Il cibo come strumento privilegiato di condivisione, rispetto e conoscenza. La conoscenza come strumento privilegiato di business a favore delle imprese.
Questo il messaggio del seminario promosso da Confagricoltura sulle certificazioni Halal e Kosher, le certificazioni alimentari, ma non solo, che garantiscono il rispetto delle regole musulmane ed ebraiche a tavola. Kosher significa letteralmente «adatto», halal «lecito». Entrambi si rivolgono ad una fascia di consumatori, per alcuni aspetti coincidenti, in continua crescita. «Quello kosher – ha spiegato Pietro Busconi, esponente di Orthodox Union, il più grande ente mondiale di certificazione kosher – è un segmento di mercato che nel mondo vale attualmente 150 miliardi di dollari, con numeri in continua crescita, specie sul mercato statunitense».
Solo negli Usa il mercato alimentare kosher vale 12,5 miliardi di dollari, che dovrebbero diventare 17 nel 2013. Dal 2003 al 2008 il segmento è cresciuto del 60%, con un’ascesa media annua del 12% (contro l’1-2% degli alimentari generici). Attualmente 1 americano su 5 acquista abitualmente prodotti kosher. Di questi solo una piccola fetta è rappresentata da consumatori di religione ebraica: musulmani, vegetariani, indù, allergici, ma anche tutti gli altri cittadini attenti alla qualità del cibo scelgono prodotti kosher. Il 62% dei consumatori Usa, ha affermato Busconi, acquista kosher per la maggior qualità; il 51% perchè ritiene i prodotti più salubri; il 34% per la garanzia di sicurezza e controllo. Non basta: dalle analisi presentate da Orthodox Union, chi acquista kosher spende in media il 60% in più di chi compra prodotti non certificati (budget di spesa di 74 dollari, contro 44). «Attualmente negli Usa – ha concluso – 18 mila supermercati hanno prodotti certificati kosher, per un bacino di 75 milioni di consumatori. Per le aziende italiane si tratta di un’opportunità di affiancare la reputazione made in Italy con la richiesta di sicurezza e garanzia che proviene dal consumatore».
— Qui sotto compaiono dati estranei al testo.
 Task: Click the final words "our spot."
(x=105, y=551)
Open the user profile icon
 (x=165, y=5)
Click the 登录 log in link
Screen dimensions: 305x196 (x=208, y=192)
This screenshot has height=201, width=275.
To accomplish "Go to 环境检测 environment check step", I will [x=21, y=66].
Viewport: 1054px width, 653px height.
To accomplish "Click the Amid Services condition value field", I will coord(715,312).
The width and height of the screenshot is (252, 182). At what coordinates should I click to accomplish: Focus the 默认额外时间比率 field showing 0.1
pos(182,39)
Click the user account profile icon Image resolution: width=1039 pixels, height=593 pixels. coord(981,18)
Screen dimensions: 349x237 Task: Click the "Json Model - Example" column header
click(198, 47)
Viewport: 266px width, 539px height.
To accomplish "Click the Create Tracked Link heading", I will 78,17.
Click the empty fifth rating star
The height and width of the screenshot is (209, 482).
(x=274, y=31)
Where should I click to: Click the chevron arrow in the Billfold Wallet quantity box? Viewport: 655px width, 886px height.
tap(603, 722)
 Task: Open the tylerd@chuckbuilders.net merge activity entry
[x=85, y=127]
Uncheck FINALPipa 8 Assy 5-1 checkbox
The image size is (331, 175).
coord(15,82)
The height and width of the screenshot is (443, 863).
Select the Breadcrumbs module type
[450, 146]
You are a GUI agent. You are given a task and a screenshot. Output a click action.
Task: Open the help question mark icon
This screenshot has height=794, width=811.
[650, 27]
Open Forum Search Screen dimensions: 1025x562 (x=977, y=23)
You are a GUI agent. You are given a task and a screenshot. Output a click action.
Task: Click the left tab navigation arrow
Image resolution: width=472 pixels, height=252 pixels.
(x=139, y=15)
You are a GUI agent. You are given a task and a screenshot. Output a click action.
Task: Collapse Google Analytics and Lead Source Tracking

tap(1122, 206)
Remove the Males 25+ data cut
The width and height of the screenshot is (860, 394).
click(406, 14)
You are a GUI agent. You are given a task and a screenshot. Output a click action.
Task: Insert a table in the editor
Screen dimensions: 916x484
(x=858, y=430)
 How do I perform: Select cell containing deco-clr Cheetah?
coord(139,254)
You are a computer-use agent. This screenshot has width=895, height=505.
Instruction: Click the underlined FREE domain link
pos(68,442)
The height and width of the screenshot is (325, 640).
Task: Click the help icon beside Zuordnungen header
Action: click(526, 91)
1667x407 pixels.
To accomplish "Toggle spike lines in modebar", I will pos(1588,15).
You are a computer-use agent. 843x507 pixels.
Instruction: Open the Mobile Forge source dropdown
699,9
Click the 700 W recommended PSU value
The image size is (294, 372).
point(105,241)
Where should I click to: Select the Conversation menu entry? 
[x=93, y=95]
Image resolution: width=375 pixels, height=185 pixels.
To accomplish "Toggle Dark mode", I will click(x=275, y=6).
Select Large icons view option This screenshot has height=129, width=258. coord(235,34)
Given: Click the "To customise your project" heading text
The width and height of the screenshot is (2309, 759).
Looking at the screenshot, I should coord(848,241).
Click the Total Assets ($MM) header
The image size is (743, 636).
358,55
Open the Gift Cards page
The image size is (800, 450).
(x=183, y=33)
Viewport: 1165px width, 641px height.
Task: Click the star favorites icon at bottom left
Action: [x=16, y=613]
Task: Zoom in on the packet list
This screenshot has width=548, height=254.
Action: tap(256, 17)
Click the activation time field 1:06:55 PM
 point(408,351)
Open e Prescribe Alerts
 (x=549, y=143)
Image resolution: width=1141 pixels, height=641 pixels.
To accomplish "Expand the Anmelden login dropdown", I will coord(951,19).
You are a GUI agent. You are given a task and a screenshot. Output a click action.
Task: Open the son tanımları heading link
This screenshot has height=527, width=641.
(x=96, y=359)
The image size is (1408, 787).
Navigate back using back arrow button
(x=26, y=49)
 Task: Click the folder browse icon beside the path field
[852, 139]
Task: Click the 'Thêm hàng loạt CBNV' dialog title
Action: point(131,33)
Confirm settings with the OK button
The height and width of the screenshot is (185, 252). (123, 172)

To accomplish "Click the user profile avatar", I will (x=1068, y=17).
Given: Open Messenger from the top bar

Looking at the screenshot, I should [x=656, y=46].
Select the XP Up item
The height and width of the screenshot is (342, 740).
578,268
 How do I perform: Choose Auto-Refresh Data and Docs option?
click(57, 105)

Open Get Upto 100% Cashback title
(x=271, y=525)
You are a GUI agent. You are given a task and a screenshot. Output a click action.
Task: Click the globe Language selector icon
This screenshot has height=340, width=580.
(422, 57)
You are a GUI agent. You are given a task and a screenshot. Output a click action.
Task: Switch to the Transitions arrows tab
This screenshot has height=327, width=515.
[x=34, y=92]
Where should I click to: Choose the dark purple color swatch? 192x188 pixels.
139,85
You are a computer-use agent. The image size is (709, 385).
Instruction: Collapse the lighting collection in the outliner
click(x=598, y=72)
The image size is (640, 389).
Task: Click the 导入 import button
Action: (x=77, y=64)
Discorso analogo, anche se in parte differente, per il mercaro halal, che oggi, ha detto Isa Nicola Benassi di Halal Italia, vale 2 mila miliardi di dollari, di cui 70 miliardi solo in Europa (5 in Italia). La certificazione musulmana, a differenza di quella ebraica, può contare non solo sull’export (musulmani circa 20% popolazione mondiale), ma anche su un mercato interno in continua ascesa. Attualmente i musulmani in Italia sono circa 1,5 milioni, ma la popolazione è destinata ad aumentare e con essa la richiesta di cibo «lecito». Estremamente dinamici, inoltre, i mercati d’Europa, Stati Uniti, Sud Est asiatico, oltre a tutti i Paesi a maggioranza musulmana, dove il cibo made in Italy è già sinonimo di qualità. «Come confederazione – ha concluso Mario Guidi, presidente di Confagricoltura – cerchiamo di aiutare le nostre aziende associate a intercettare i nuovi trend di mercato, venendo incontro alle richieste dei consumatori».